Tourist returns stolen Roman ruins, apologizes for being ‘American a--hole’

In the letter, the woman explained that she took something that was not “rightfully mine.”

An American tourist has returned a fragment of ancient marble stolen from a trip to Rome — along with a note apologizing for “being such an American a--hole.”

The Nation Roman Museum received a bulky package this week from Atlanta, which contained the rock inscribed with the message, “To Sam, love Jess, Rome 2017” in black marker, the Guardian reported.

Along with the parcel was a letter asking for forgiveness from a visitor, who museum officials assume was a young woman named Jess.

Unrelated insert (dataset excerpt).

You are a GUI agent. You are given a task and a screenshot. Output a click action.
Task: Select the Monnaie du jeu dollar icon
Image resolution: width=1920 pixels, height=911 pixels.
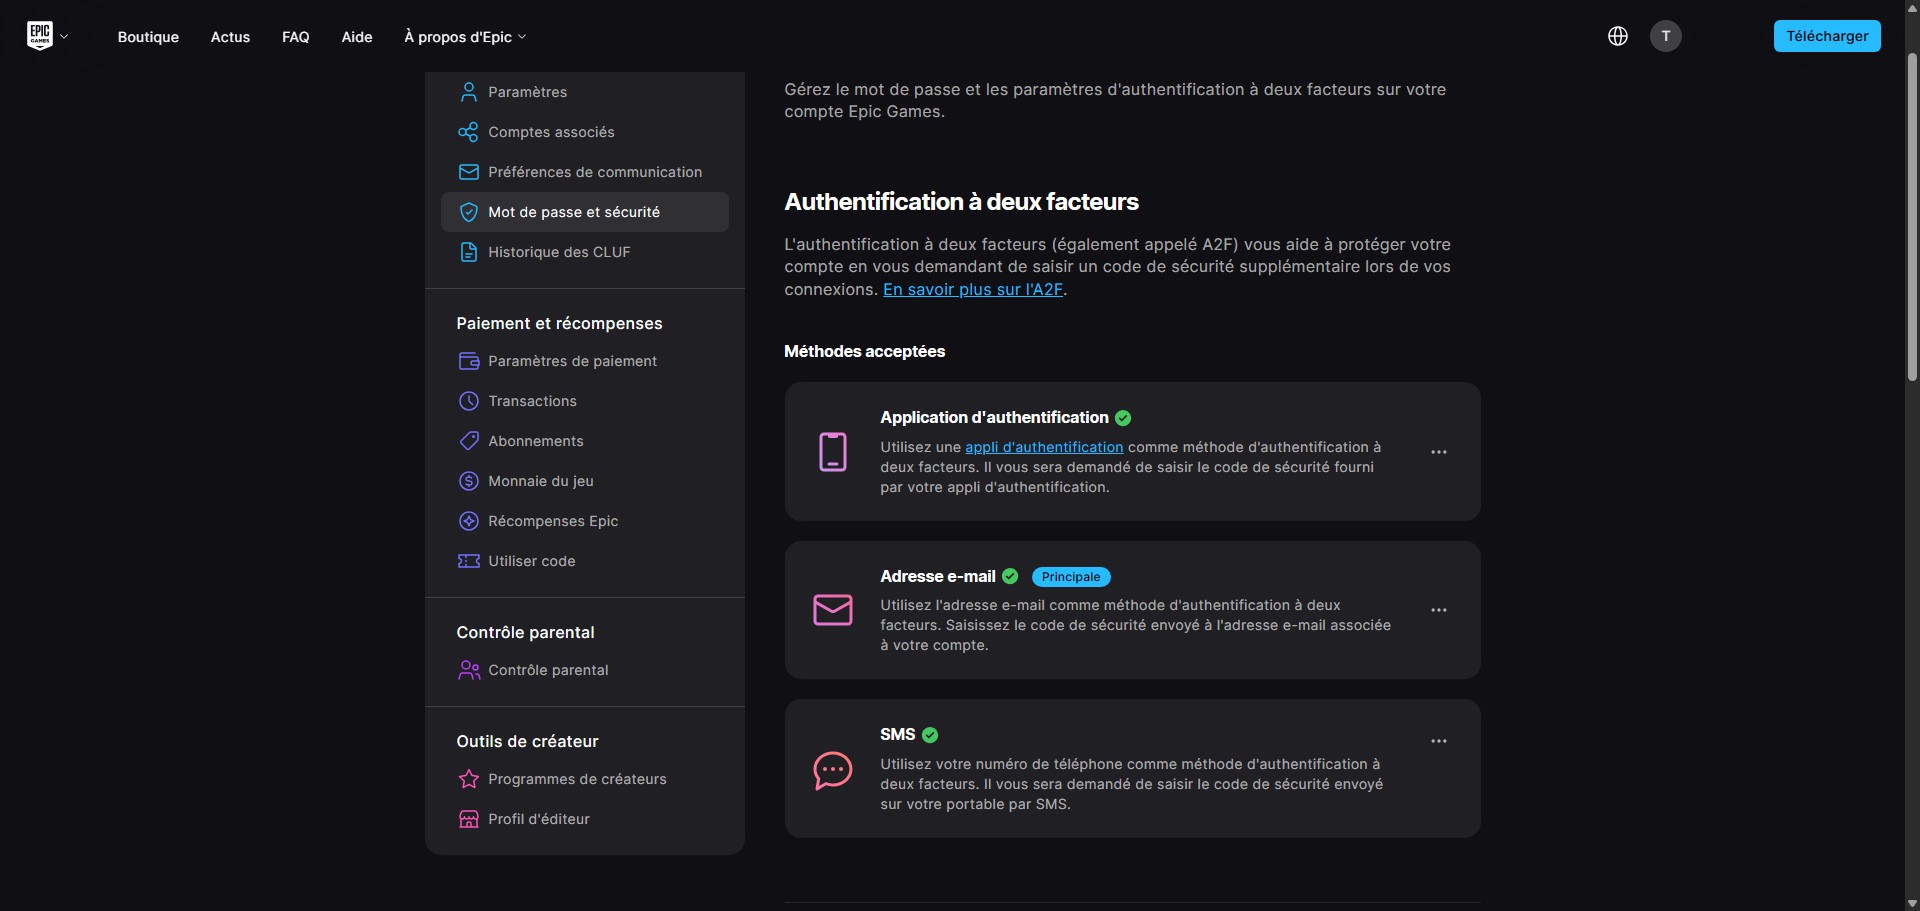click(x=468, y=481)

“In 2017 she must have come to Rome, and took this fragment of marble in order to gift it to her boyfriend,” museum director Stéphane Verger told Italian newspaper Il Messaggero.

“It made an impact on me precisely because she is young — she understood that she had made a mistake.”

In the letter, the woman explained that she took something that was not “rightfully mine.”

“I feel terrible for not only stealing this item from its rightful place but placing writing on it,” she wrote. “It was a big mistake on my part and only now, as an adult, do I realize just how thoughtless and despicable it was.”


She said that she had tried to scrub the message off but without success — and apologized “for being such an American a--hole.”

The marble had been packaged to ensure that it would arrive safely to Rome and the letter was “quite moving,” Verger said.

He said it’s possible that the woman had been inspired by a Canadian tourist who last month returned artifacts stolen from the ancient site of Pompeii claiming they were “bad luck.”


“Who knows, Maybe she did hear about the Canadian woman,” Verger told local media. “The year 2020, decimated by the [COVID-19] pandemic, has made people reflect, as well as moved the conscience. The fact is that three years after the theft, she returned it — it’s a very important symbolic gesture.”